Uff Da? Is that insane Norbert Sykes still running loose?

"...and I guess that was your accomplice in the woodchipper..."

How are we are ever going to win this war on terror if we continue to ignore what is going on in our backyard?

Ish...

Keep the faith, and pass the liefsa! Uff da!

Ish-da. Uh-boy, dis vill get ya blackballed from the annual all-ya-can-eat Christmas lutefisk dinner fer sure, ya.

Ya shure; it's those REDS.

See, I'm from Ohio, and I lived over Winter in St. Paul once, and DROVE thru Northeast Iowa. I understand Decorah. And it's REDS.


Just look at the last 'election map' of the U.S. You know..the map that had the country all divied up into itty bitty squares of either Blue or Red, depending on whether that distrect was Dem or Repub.
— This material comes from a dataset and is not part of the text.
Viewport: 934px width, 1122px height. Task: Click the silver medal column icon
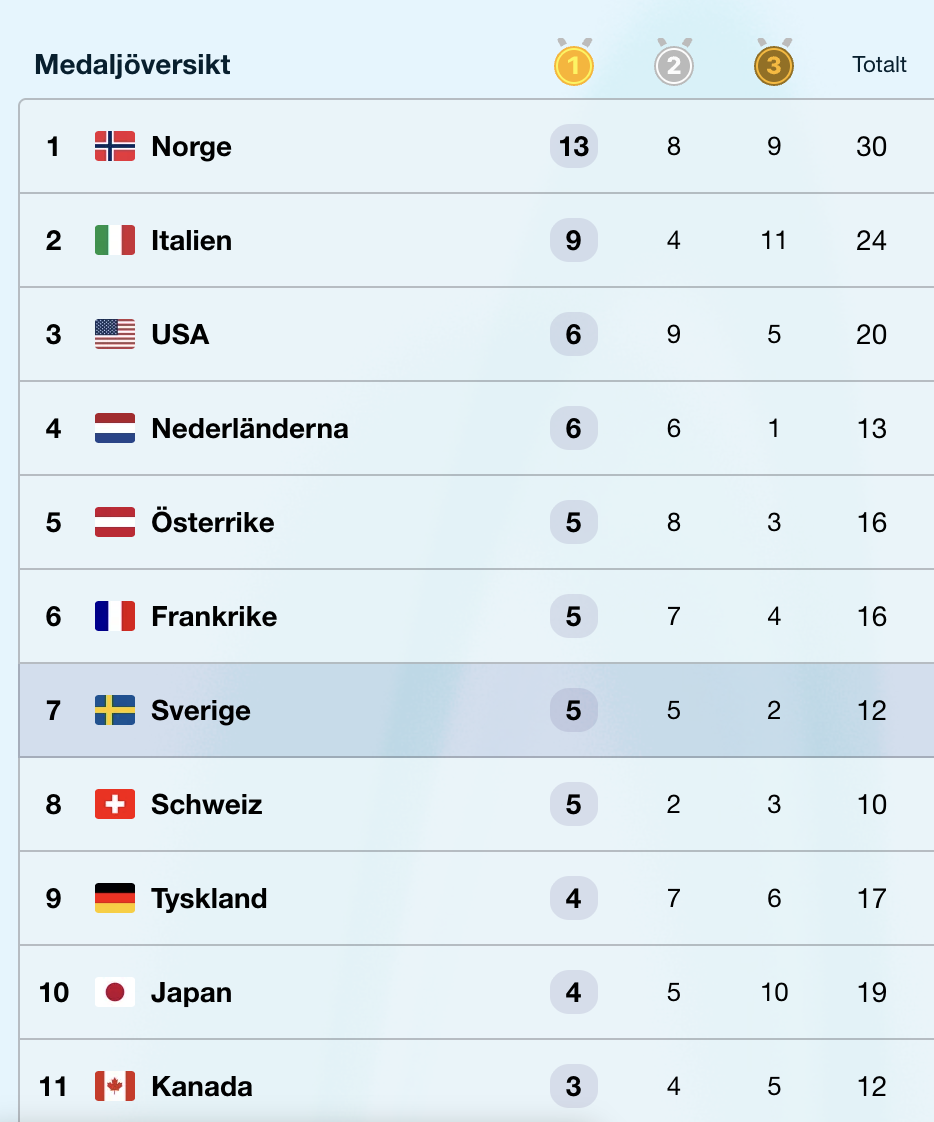coord(673,65)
Well, ya see...most of the country is REDS!!!!
Thats right; except for the urban Babylons or Sodom and Gommorahs, the demographics show that we are mostly RED.
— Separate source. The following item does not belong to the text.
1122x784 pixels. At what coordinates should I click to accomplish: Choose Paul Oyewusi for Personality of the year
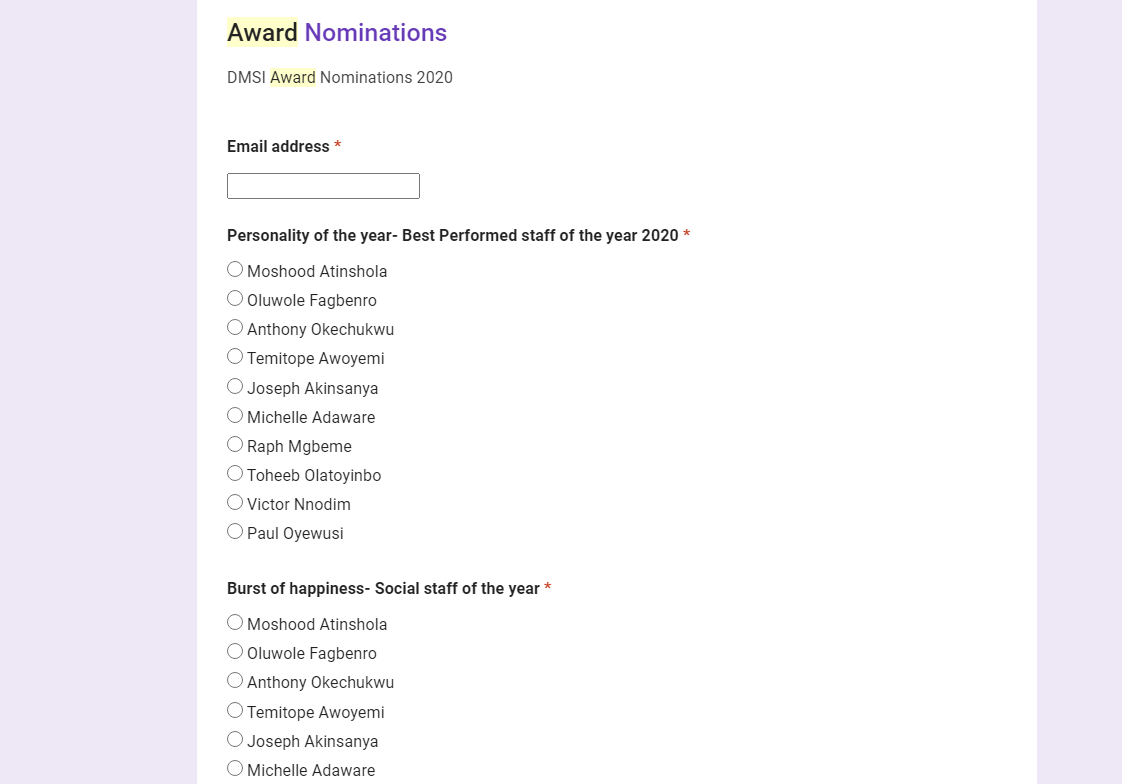pos(235,531)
So now, when this radical fundamentalism is documented and presented in a reliable news forum like this one, we can just figure that it's another manifistation of REDS. Alarming.

Next thing you know there will be plain RED-colored bumper stickers being seen on sedans and pickup trucks all over the Mid West. No words. Just plain RED rectangles, disquieting in that peculiar Mid Western way.

What's next? Plain RED flags? RED marchers in the Memorial Day parade? RED stickers in shop windows? A RED website? RED 'flash crowds' at Dairy Queens and bowling alleys?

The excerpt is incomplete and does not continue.